DOCUMENT EXCERPT >>
—————
Pharmacogenetics of oral anticoagulants: the opportunity for individualized drug treatment of greater safety.

Abstract

Oral antivitamin K (AVK) anticoagulants are widely prescribed for the prophylaxis and treatment of a number of thromboembolic disorders. They constitute a major cause of iatrogenic accidents because of their narrow therapeutic index and consequently increase both thrombotic and bleeding risk; thus, regular monitoring is required. Patient and environmental factors affect the anticoagulation response and it has become evident that the wide interindividual variation in AVK response is also partly genetically determined. The main enzyme responsible for the metabolism of AVKs is hepatic cytochrome P450 CYP2C9. Vitamin K epoxide reductase complex subunit I (VKORC1) is a key enzyme in the vitamin K cycle; it is required to regenerate the cofactor essential for the activation of vitamin K-dependent clotting factors and is the target enzyme of AVK inhibition. Genetic variations affecting both CYP2C9 and VKORC1 are associated with variability in drug response and may explain differences in dose requirements. Genotyping for CYP2C9 and VKORC1 variants before initiation of treatment could allow clinicians to develop dosing protocols and identify patients at higher risk for AVK complications such as bleeding.
—————
[Data excerpts]
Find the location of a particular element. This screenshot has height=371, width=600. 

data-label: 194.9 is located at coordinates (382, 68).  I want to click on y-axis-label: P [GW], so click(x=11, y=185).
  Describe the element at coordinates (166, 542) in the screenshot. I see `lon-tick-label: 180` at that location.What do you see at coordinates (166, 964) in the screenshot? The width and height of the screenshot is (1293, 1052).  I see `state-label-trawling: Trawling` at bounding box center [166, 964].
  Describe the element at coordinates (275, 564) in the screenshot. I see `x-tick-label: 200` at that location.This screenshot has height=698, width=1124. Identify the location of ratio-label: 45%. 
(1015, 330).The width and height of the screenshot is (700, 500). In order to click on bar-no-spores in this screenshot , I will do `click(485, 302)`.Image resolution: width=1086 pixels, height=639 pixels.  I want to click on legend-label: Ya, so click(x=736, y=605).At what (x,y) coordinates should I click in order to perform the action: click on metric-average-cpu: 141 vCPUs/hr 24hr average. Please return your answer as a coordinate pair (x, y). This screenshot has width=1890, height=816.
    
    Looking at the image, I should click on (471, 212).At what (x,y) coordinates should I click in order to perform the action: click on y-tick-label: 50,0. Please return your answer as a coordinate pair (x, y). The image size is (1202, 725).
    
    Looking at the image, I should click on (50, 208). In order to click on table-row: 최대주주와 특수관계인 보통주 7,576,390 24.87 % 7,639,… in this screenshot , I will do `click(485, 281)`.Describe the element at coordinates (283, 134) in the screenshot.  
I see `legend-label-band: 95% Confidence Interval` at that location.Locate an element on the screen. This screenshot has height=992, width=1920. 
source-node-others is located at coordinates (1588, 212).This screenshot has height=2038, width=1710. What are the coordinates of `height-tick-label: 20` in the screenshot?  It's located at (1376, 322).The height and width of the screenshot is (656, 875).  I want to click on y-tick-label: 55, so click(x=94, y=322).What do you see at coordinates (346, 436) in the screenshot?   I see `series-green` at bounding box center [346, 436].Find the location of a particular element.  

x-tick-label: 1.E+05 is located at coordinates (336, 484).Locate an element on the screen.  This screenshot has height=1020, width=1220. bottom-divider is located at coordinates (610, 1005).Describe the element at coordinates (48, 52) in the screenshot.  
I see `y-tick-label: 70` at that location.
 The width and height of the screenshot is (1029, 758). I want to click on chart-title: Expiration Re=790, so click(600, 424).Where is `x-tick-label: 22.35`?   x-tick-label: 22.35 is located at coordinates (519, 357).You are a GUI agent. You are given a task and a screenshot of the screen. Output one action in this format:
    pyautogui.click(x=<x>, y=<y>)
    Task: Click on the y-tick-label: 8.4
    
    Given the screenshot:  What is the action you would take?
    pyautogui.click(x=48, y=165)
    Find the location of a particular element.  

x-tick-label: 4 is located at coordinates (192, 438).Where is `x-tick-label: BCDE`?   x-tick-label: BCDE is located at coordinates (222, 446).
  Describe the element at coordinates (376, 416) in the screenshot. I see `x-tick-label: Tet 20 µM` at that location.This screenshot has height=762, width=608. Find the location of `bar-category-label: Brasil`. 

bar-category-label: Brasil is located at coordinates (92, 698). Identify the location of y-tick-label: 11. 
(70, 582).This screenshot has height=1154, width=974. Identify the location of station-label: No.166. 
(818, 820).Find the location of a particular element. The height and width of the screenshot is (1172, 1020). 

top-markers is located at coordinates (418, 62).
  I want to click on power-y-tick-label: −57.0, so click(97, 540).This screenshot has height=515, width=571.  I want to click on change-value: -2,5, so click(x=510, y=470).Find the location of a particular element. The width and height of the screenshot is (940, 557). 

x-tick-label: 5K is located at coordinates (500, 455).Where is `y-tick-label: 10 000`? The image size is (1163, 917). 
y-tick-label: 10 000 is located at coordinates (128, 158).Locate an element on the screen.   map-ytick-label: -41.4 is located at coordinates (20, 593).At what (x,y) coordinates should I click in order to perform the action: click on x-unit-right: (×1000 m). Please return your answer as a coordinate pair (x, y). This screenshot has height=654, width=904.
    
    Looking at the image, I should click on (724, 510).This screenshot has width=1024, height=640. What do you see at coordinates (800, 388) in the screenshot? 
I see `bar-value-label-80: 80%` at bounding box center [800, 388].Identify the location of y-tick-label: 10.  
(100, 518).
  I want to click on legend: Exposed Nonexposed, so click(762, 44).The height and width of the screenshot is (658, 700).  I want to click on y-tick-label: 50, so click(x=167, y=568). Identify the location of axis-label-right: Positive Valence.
—————
EXERCISE BRIEF >> According to the abstract on oral anticoagulants, which enzyme is mainly responsible for metabolizing AVKs? The material above is separate from the abstract on oral anticoagulants.

TASK RESULT >> Hepatic cytochrome P450 CYP2C9.